今日,新国中劇場で「びわ湖ホール」制作のコミックオペラ「ミカド」を見てきたのだけれど,とても面白い演奏だったの,で,あたくしとGilbert &Sullivanの付き合いは結構長いの.
クラシック好きならG&Sのオペラのことは「話としては知っている」けど「見たことも聴いたこともない」音楽だらけだったの,当時は(昭和).
初めて映像を見たのは1978年制作のアメリカのコメディ映画「ファール・プレイ」の中だった.
サンフランシスコを訪問するローマ法王ピオ13世,実は暗殺計画があり,その場所が「ミカド上演中のサンフランシスコ・オペラ」・・・・なわけ無いじゃない.プロトコールでは天皇陛下と同列,諸王より格上のローマ法王を「ミカド」なんていうアチャラカオペラでもてなすなんて.
その頃はもう,ドイリー・カート・オペラカンパニーが虫の息で,嘗ての同オペラスター歌手ヴァレリー・マスターソンがゲスト出演してなんとか延命していた時.
あたくしもそのぐらいの頃から秋葉原の輸入盤を漁るようになり,幸いサー・マルコム・サージャントが当時の英国のスター歌手を集めて(ロイヤル・オペラの華,ラファエル・クーベリック夫人エルジー・モリソンやマージョリー・トーマス)ステレオ録音があり,よく聴きました.
当時の日本のオペラ界は,ヨーロッパに追いつけ追い越せで,やっと原語上演が始まったころ.「ミカド」だの「HMSピナフォー」なんか上演している場合じゃなかった.

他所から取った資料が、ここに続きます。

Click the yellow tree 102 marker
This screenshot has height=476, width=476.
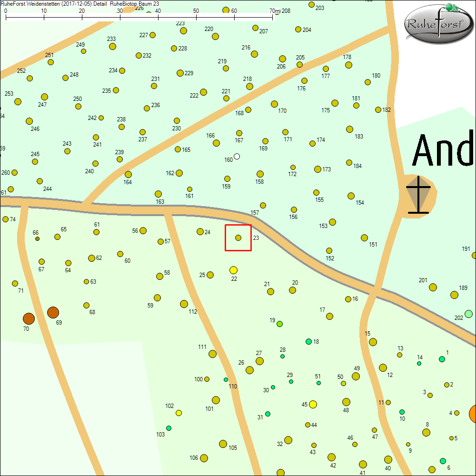179,413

G&Sをレパートリーに持つ劇団は,なんと名古屋の「スーパー一座」という劇団だった.名古屋の大須演芸場で八月と十二月,一ヶ月間演芸場を貸し切り,夏はオペラ,冬は歌舞伎を上演していた.その劇団の横浜公演がにぎわい座であったので見に行ったのが初めてのG&S体験.演目は「ユートピア国株式会社」G&Sの中ではヒットした作品ではないようだが,面白かった.
ここの劇団も東京オペラプロデュースのように「欧米では上演されるのに日本では上演られない曲」(東京オペラプロデュースの場合「だから上演されないんだよ」な作品もあるけど.)

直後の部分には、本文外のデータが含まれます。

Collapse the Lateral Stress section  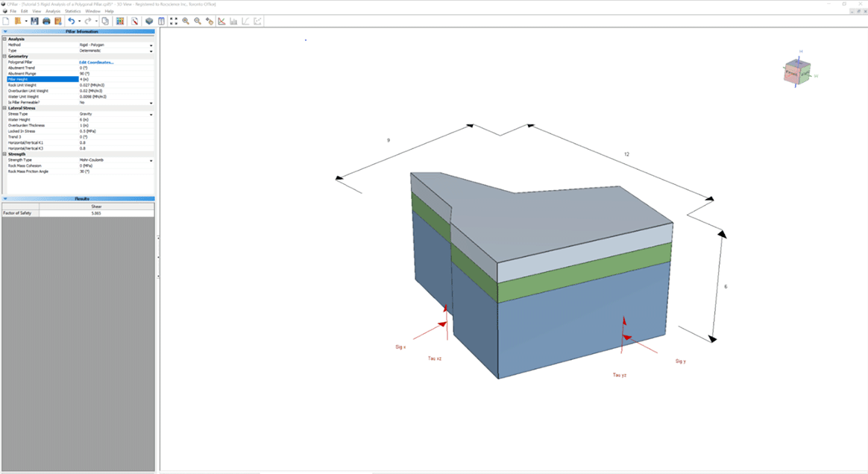[4, 108]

その後名古屋詣では続き「山賊」「サルタンバンク」「青ひげ」「カルメン」「パロマの前夜祭」とスーパー一座が解散するまで通いました.口コミで東京のオペラファンが大挙して通うようになりました.
ミカドは秩父オペラ(ミカドの都がthe town of Titipu」なので「秩父説」があるからで,2006年には英国で上演し,その凱旋公演を芸劇で見ましたが,中途半端に英語と日本語がちゃんぽんで,それほど楽しくはなかった記憶が.今回は違いました,徹頭徹尾楽しめました.では.